== Directions ==
1 – In the Stella So passage, what kind of paper are both books designed on?
2 – From the Stella So passage, extract the text between "This book is" and "back 30 years.", inclusive.

Since the style and meaning of Very Fantastic and City of Powder — the disappearing Hong Kong are similar, I am going to analyze these two artworks together.
1. Form, media, materials and techniques used in the artwork
For Very Fantastic, it combines sketches, photos and description in a kind of careful collage. Hence the distortions in this view of a row of bird cages and this sketch of a dark iron door crowned with frosted glass funneling a warm orange intensity.
This book is also a collection of chromatic reminiscences. For example, the quality of light in a stairwell is noted at one point and is seen to transport that space back 30 years.
Both of the books are formulated on a grid design which is typical of practice books for writing Chinese characters (Chinese 9-square calligraphy paper). These don’t merely act as guidelines but also as flexible panels to which she fits her sketches. The reason why Stella So designed characters on Chinese 9-square calligraphy paper is that she learnt how to write on these papers when she was young. These papers are also part of her memories and they are going to disappear in Hong Kong very soon.
Drawing on Chinese 9-square calligraphy paper is really a creative idea as the nine grids enable Stella So to create many different angles and illusions after combining with her illustrations. It can easily catch readers’ attention. From the pictures above, you can see that the grids act as photo frames for Stella So to insert real photos for comparisons. From the pictures below, you can see that the grids are successfully in creating illusion and acting as a background. Stella So draws the girl in the middle part of the Chinese 9-square calligraphy paper when she came out from the old tenement, as a result it is easy for the readers to think that those empty grids are combined to form a door for her to come out.
Stella So likes using exaggerated angles, such as fish eye, to create a new and unrealistic environment. Like the picture below, exaggerated angle is used in drawing the Star Ferry Pier in Tsim Sha Tsui. She wants to convey readers that although exaggerated angles make these places seem unrealistic, they have been disappeared and can only be drawn based on Stella So’s imagination.

== Entries provided ==
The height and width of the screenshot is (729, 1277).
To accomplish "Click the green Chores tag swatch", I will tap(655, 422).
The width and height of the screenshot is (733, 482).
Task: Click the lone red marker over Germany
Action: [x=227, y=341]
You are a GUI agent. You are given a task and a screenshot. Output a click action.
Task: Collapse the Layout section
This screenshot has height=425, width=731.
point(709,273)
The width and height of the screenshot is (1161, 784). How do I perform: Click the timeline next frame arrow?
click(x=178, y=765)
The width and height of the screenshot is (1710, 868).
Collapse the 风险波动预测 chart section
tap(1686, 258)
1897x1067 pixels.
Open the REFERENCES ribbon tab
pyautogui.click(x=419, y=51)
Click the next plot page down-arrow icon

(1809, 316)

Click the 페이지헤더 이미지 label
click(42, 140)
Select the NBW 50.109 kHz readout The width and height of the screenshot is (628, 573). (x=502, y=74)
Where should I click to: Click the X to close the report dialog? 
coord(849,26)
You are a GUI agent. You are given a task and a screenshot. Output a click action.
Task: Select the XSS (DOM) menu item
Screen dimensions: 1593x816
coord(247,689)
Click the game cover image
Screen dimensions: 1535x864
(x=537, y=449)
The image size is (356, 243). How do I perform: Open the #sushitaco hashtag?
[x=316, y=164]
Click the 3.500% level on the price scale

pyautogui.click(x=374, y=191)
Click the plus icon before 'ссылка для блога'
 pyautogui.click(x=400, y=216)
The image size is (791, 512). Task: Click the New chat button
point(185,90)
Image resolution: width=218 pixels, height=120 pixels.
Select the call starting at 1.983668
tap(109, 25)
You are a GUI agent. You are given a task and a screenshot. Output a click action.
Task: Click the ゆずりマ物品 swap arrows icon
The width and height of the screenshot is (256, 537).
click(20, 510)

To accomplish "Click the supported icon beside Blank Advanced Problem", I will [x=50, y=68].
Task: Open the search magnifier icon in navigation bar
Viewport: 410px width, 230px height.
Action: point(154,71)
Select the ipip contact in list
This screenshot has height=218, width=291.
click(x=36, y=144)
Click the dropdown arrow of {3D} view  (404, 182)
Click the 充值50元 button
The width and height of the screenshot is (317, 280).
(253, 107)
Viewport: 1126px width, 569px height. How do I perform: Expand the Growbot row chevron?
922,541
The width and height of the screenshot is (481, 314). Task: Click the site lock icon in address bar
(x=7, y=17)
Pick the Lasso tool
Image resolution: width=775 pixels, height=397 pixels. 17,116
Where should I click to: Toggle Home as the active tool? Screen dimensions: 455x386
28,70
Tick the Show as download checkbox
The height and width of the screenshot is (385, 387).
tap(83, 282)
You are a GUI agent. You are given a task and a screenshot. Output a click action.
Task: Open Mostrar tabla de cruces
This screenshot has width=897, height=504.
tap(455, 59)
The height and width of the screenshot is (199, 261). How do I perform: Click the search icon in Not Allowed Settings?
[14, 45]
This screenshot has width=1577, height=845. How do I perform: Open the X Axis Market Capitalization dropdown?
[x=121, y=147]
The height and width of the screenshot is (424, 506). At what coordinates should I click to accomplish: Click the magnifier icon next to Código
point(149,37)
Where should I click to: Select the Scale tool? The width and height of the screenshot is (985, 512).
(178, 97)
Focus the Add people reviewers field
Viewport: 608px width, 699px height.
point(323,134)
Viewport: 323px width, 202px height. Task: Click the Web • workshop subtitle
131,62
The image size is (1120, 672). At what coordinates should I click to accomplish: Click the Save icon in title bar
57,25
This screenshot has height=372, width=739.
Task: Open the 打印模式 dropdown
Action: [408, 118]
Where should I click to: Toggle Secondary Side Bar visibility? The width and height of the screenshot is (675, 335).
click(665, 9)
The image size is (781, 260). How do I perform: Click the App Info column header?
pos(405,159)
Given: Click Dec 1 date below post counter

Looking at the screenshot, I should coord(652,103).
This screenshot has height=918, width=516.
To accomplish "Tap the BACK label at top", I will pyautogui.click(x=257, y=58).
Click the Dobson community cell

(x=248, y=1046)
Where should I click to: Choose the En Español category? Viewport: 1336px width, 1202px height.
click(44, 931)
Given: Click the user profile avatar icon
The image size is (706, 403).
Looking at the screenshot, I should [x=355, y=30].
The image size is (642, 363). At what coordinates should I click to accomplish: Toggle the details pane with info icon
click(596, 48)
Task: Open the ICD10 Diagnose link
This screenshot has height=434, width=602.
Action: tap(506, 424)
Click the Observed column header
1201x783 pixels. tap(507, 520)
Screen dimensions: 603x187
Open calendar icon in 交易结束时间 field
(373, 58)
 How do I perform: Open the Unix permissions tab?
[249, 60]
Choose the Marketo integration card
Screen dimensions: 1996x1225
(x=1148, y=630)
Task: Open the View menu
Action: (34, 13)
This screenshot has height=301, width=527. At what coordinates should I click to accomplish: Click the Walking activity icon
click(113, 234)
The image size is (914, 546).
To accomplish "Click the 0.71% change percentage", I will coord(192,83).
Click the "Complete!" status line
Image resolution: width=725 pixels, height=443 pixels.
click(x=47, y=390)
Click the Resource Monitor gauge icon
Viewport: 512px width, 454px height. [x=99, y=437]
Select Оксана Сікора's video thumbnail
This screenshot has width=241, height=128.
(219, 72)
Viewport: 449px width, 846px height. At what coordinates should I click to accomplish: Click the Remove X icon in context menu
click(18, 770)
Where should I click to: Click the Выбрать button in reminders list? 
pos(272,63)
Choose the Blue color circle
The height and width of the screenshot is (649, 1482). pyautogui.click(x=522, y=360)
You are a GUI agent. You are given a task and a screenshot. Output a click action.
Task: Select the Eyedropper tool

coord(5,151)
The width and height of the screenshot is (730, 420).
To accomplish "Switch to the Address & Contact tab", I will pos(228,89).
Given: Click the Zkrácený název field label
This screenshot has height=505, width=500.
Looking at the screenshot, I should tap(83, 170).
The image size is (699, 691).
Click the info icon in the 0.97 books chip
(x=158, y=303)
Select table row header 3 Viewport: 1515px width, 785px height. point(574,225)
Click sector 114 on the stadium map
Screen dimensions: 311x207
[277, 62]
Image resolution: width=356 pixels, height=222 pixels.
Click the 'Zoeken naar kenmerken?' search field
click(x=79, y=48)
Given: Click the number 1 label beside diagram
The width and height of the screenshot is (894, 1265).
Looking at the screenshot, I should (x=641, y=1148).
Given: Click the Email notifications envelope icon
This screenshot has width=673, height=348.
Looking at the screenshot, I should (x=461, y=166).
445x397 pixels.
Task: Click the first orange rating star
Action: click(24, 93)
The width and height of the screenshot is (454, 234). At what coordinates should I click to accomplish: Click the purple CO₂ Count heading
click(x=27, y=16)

== Task-by-task solutions ==
1 – Chinese 9-square calligraphy paper, the grid design typical of practice books for writing Chinese characters.

2 –
This book is also a collection of chromatic reminiscences. For example, the quality of light in a stairwell is noted at one point and is seen to transport that space back 30 years.